There is uncertainty about the effects of essentially all foods and/or dietary patterns on health and weight. Much of what we know about diet derives from lesser forms of evidence rather than absolute proof, lots of thing we know about diet derive from observation. If we would only agree on using absolute proof we still would not know that for example smoking causes cancer.
The gold standard for research is the randomized controlled clinical trial (RCCT) in which 2 groups of people, one intervention and one control group, are compared at the end of the study. These results have to be adjusted for confounding factors like for example smoking, body weight, activity level.
Studies on the effect of a single food on health outcomes are very expensive and hard to do. As are studies that show diet A is better than diet B or C, D, E, F. Studies in which different diets are compared are routinely designed by those who favour one kind of diet over another, and the losing diet becomes the straw man. In these studies you really have to take a closer look what these people have been eating.
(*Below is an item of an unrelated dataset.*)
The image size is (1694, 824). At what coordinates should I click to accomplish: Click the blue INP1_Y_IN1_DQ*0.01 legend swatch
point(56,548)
To design a trial with absolute proof it has to be a long term RCCT, because the health differences between the two groups are likely to be small, the sample size has to be in the thousands. We also know that nutritional effects, and taste preferences start in utero and that diet continues to influence health across the total lifespan. Thus a study should start in utero with thousands of pregnant women adhering to their assigned diet. Breastfeeding should be standardized for all participants, because nutrients are transmitted through breast milk. The true study participants, the babies, would have to adhere to their diet for their whole life and optimally life to over 100 years old if we are looking for optimal diets. This would need a new generation of scientists to continue the trial till the health outcomes of the participants can be evaluated. Thus, you can understand that such studies are pretty much impossible to perform.
That’s why we only have RCCT studies that run for shorter terms, and can only look at certain markers of health. The big issue with this is that lots of the chronic diseases people suffer from nowadays often take decades to develop into symptoms.
Another problem nowadays is the media. They love sensational headlines and like to show you a new diet every week. There are lots of quick fix celebrity diets, but being a celebrity doesn’t equal expertise. It’s true that food is a universal experience but genuine nutrition expertise is not. This leads to false equivalence in which opinion equals expertise.
If diet books say for example “forget everything you’ve ever heard about nutrition” that’s a red flag because that’s not the way nutrition science works. Most of the fad diet books rely on success stories (anecdotes) and not on science. When they have references in their books it’s worth fact-checking the references as these all to often don’t support the things they claim.